Another observation was e-bandage-associated hydrogel discoloration, observed in all participants in the polarized groups and none in the non-polarized group. Previous murine experiments found e-bandage-related discoloration on the skin of some mice, which was easily removed by ethanol wipes. Affected mice did not display adverse side effects associated with this discoloration23. Results of the murine work, combined with those of the current study, suggest that the discoloration is not associated with harm to mammalian skin thus far. Nevertheless, discoloration is undersireable.

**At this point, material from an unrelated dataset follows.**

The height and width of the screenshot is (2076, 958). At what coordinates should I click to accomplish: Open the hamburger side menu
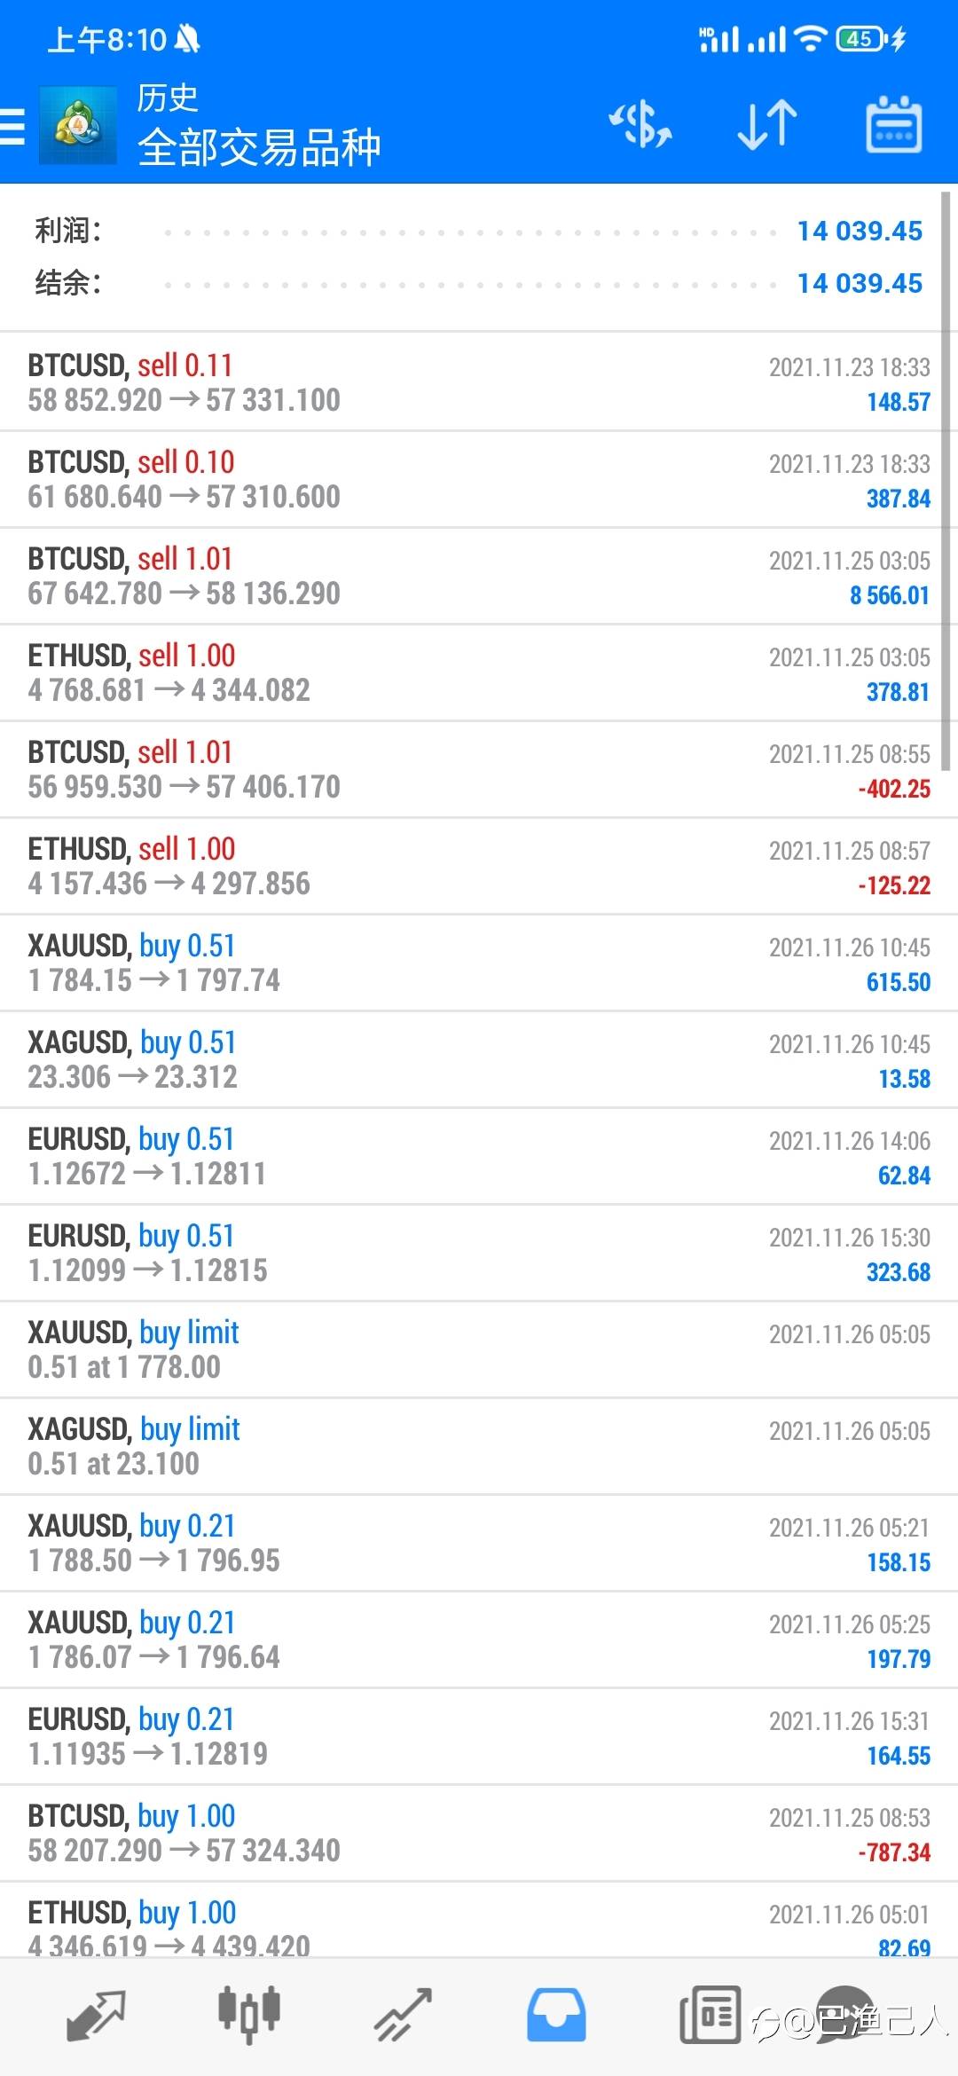tap(12, 126)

A limitation of this study is the small sample size for each study group (n = 3 for 6 h polarization and n = 4 for the remaining groups). Thus, there was limited power to detect statistically significant variances in participant demographics across groups unless pronounced (e.g., sex). Examination of percent distribution for categorical data indicated an overrepresentation of non-Hispanic white female participants. In a broader context, this likely reflects a participant pool with more homogeneous skin type. Therefore, while the e-bandage and its generated biocide might be safe in the tested context, it would be beneficial to study the safety of this device on individuals with different skin types, who may react differently to the device materials and/or electrochemically produced H2O2. Furthermore, though not statistically different, there were differences in the mean age between groups. For example, the 3 h polarization group had younger participants (24.5 ± 1.5 years) than the 6 and 12 h polarization groups (40.1 ± 8.6 and 40.4 ± 9.4, respectively). Therefore, it is important to consider that age as well as the presence (or lack thereof) of age-associated comorbidities that could impact e-bandage safety. Given the impact age-related comorbidities have on chronic wound healing and sensitivity to materials, future studies should consider age a stratification factor. Another limitation is that, while device function was consistent for this study, usability at other areas of the body was not evaluated. Considering that chronic wounds can occur in anatomical locations that experience significant movement and/or pressure (e.g., lower back, bottom of the foot) and take longer than 24 h to heal, assessing devices in more relevant areas and for longer periods is warranted. Finally, the study used a bespoke questionnaire and skin imaging analysis tools, and the data was not collected and reviewed in a blinded fashion by multiple operators. While these approaches are used to enhance objectivity and reliability of clinical research, the current pilot study sought to minimize variability through review by a single, trained operator. Even though this design choice supports internal consistency, it may limit generalizability and could introduce bias.

Collectively, this study suggests that the e-bandage and its electrochemically generated H2O2 does not incite limiting adverse effects on healthy human skin within the limited assessment performed, and for up to 24 h, motivating the advancement of this topical therapeutic towards future clinical trials.